第90章 蠢く脅威<参>
「俺は、汐の強さに何度も救われ、支えられてきたんです。何度もくじけそうになった時も、いつも彼女が傍にいて俺を立ち上がらせてくれた。不安で前が見えなくなっても、吹き飛ばして前を見させてくれた。だから今度は俺が彼女を支えると決めたんです」
炭治郎の迷いない言葉に、鯉夏はにっこりと笑って彼を見た。
「彼女のことがとても大切なのね」
すると炭治郎の顔が瞬時に真っ赤になり、視線をあちこちに泳がせた。それを見た鯉夏は、先ほどの汐と同じ仕草をしていることにほほえましさを感じた。
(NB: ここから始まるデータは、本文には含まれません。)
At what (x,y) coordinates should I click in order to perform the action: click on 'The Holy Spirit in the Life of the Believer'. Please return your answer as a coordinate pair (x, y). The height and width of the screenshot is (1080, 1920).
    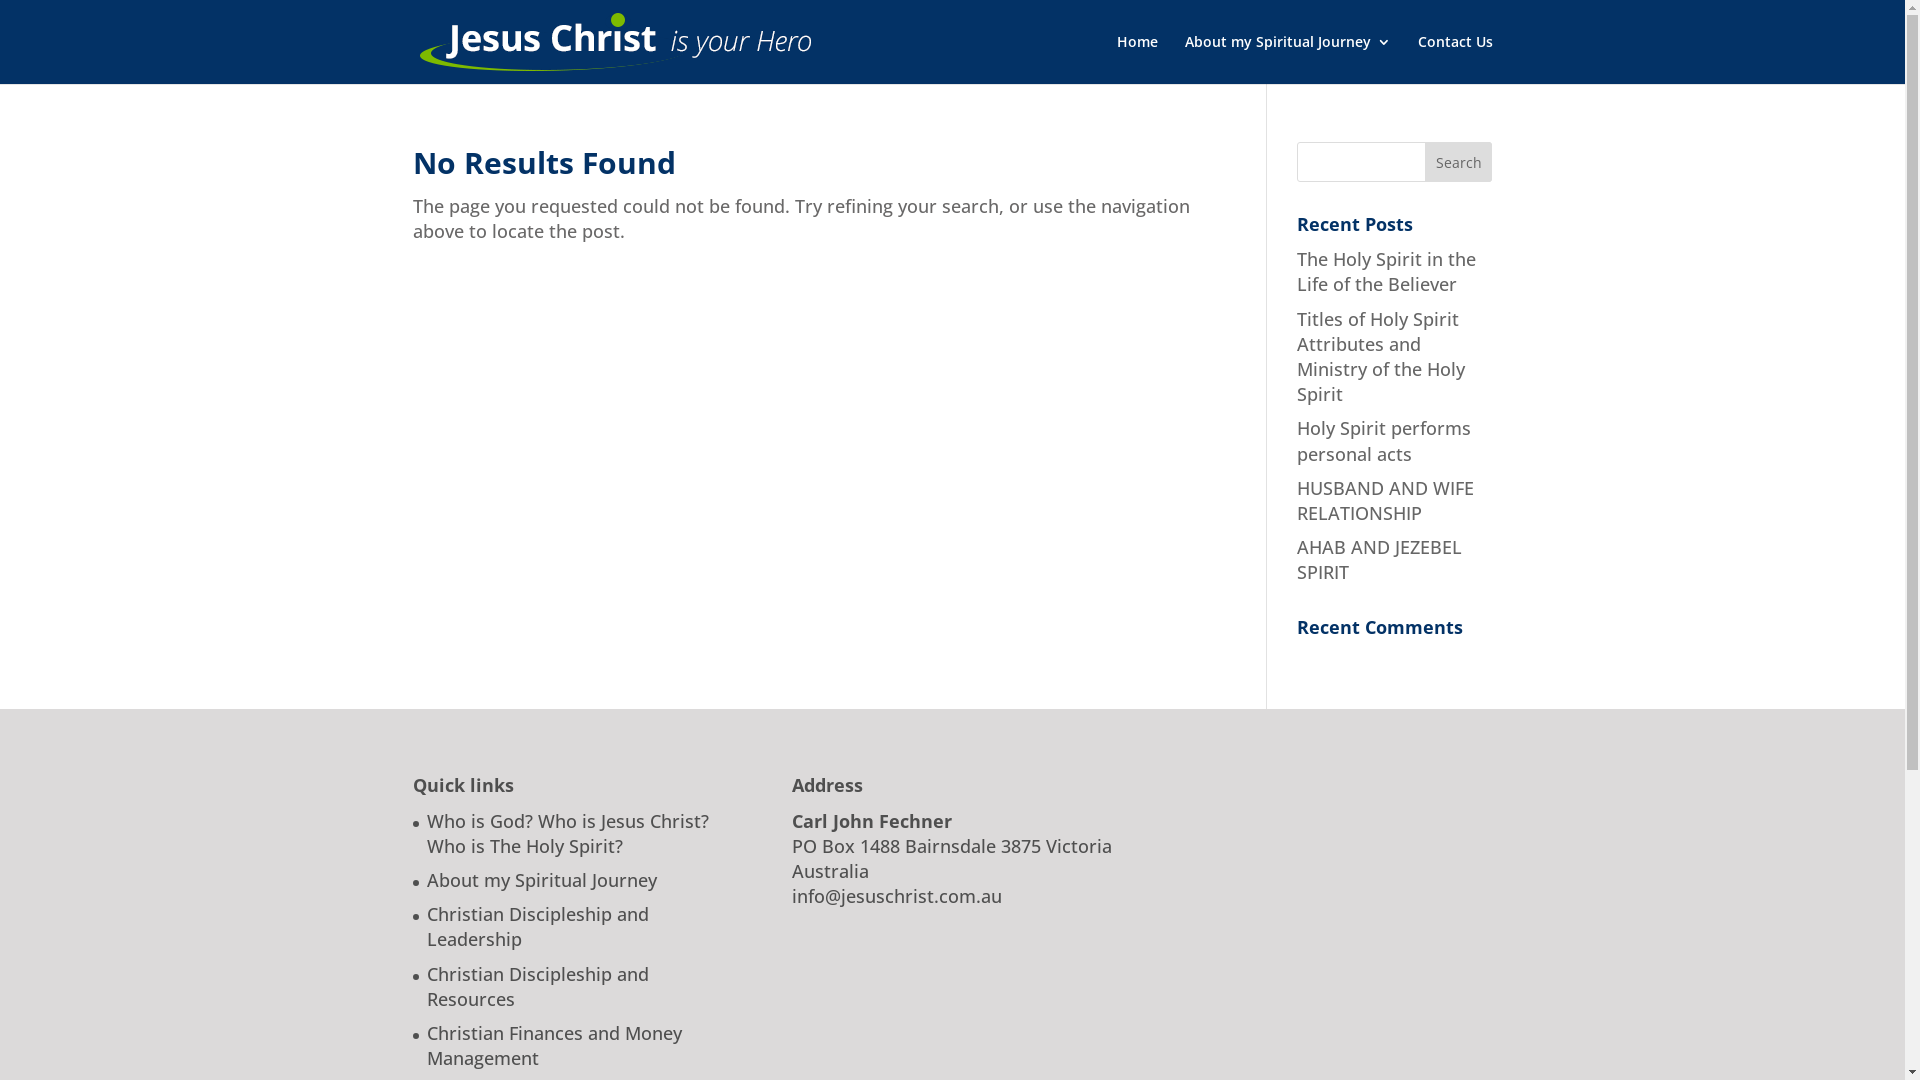
    Looking at the image, I should click on (1296, 271).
「すみません。俺は汐の様子を見に戻ります。ですが、まだ危険が去ったわけではないので、申し訳ないのですがここから出ないでください」
「ええ、わかったわ」
「それと。俺の本当の名は炭治郎。竈門炭治郎と申します」
「炭治郎君、とても素敵な名前ね。炭治郎君、どうか気を付けて――」
鯉夏がそう言いかけた瞬間、遠くですさまじい爆発音が聞こえ店が微かに揺れた。
鯉夏は身体を震わせ、炭治郎は汐の嫌な予感が的中したことを悟った。
すぐさま汐の元に赴こうと足に力を入れたその時。突如鬼の匂いが炭治郎の鼻を突き刺した。
彼は直ぐに刀を抜き、鯉夏を背中に庇うように立つと、匂いがした方向に視線を鋭くさせた。